I may head out and do about an hour of work at one of our remote facilities down the street, then come home and do the rest of my work. However, I'll be checked out by the time 5pm -- or indeed, probably 4pm -- rolls around. I guess that's what happens when you don't have that much to do, and a 3 day weekend looms.
I feel your pain on the schedule, though. Somehow big swings in wake-up times are never accompanied by the logical going-to-bed-earlier bit.
Tying this conversation to Dr. Crazy's post, for me academia has instilled a "never turn it off" attitude toward my work and particularly my class prep, so that time all blurs together according to the grading or the reading, and and no matter what I'm doing I'm always constantly half-avoiding, half thinking about class prep. This is exacerbated when you're teaching something that can easily be found everywhere in culture (say, gender formation) even if it isn't your time period.
Cirrhosis.
Great post, and I'm also glad to hear that I'm not the only one feeling more absent-minded! But it seems to manifest in strange ways, like I am completely ready to talk about Baudrillardan simulacra at a moment's notice but I regularly can't pull out quotidian words like "chair"-- plus, I keep losing my keys!
Miltonista: right! I'd forgotten that one.
Sisyphus: yes, that's absolutely true, too--the inability not to be thinking about (read: feeling guilty about) one's work at all times.
A bit late but wanted to add my thumbs up to your post. I suppose I can't blame academia for all my idiosyncrasies but it sure doesn't help.
I've always preferred late hours to early ones but I am an absolute night owl now. I rarely get to bed before 1am and I refuse to schedule meetings before 10:30. I cannot believe I used to teach a 6:45am class when I was a high school teacher!
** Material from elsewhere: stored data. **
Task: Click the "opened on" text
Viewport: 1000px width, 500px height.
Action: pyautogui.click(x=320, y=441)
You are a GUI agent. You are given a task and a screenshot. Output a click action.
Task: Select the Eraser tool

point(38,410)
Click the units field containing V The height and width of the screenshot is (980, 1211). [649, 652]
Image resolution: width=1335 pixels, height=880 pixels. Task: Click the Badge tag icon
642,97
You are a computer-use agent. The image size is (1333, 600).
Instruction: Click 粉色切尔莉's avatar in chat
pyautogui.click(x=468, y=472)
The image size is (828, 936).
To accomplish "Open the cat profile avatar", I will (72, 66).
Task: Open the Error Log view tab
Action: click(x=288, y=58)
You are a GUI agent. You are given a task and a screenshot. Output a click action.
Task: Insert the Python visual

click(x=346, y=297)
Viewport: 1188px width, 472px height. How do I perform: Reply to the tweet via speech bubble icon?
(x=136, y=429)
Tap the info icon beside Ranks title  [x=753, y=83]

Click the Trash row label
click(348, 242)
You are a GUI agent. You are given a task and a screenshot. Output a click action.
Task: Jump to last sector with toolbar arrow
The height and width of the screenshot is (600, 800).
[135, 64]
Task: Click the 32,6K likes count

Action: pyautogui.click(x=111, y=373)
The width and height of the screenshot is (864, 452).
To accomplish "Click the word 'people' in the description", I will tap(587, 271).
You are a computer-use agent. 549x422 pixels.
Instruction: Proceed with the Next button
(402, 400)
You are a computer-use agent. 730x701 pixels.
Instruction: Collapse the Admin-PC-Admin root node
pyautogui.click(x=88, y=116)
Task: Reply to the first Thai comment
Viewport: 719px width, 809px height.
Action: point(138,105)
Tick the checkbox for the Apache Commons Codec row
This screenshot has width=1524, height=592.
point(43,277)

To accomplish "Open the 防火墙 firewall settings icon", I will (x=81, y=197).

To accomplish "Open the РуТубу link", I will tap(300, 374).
I have no concept of "work day" and "free day" anymore. Things happen when they happen, with very little regard to the calendar.
I'm so used to talking to other academics, much less thinking about academia, that I'm almost bewildered in situations that don't feature another academic. Definitely losing my fun-loving edge at parties!
It's certainly helped keep me a night owl, and as Sisyphus says it's broken down my boundaries between work time and leisure time.
Probably most importantly it's made me less rooted in any specific place. If I hadn't been an academic I would likely have settled in one city or another before I turned thirty and basically stayed there. Getting an academic job, and the degree that qualified me for the job, demanded the usual semi-nomadic arrangement. And if I hadn't been an academic, the bulk of my close friendships (not all, but the lion's share) would have been with people who lived fairly close to me. I would have had a certain number of old friends, family members, and so on who lived far away from me, but local relationships would probably have occupied, say, 70% or more of my affective life. As an academic, I've had to embrace the 21st-century distributed-social-network model much more thoroughly, and while the friends I've made locally are dear to me, at least half of my emotional energies are directed elsewhere. (As a quick-and-dirty experiement, I just checked my list of Facebook friends by geographical region, and the place where I live comes in *fifth* behind two places where I have never lived.)
I don't know how I would have made it as an academic twenty years ago, before cell phones and e-mail and various internet communications tools were available to help sustain routine connections over distances.
Dr. C: oh yes--absolutely. As the saying goes, academia is like the priesthood or the military in the way it simultaneously uproots one and provides (or necessitates) a community that is at least partly distinct from place.
I mean, historically, most of my friends have been non-academics. But in Cha-Cha City, almost my entire social circle is made up of academics (from different fields and at different universities, but almost all of us plunked down here by the job market with no prior connections to this place). And is it coincidental that I and my three closest friends here have all spent time in long-distance relationships? Surely not.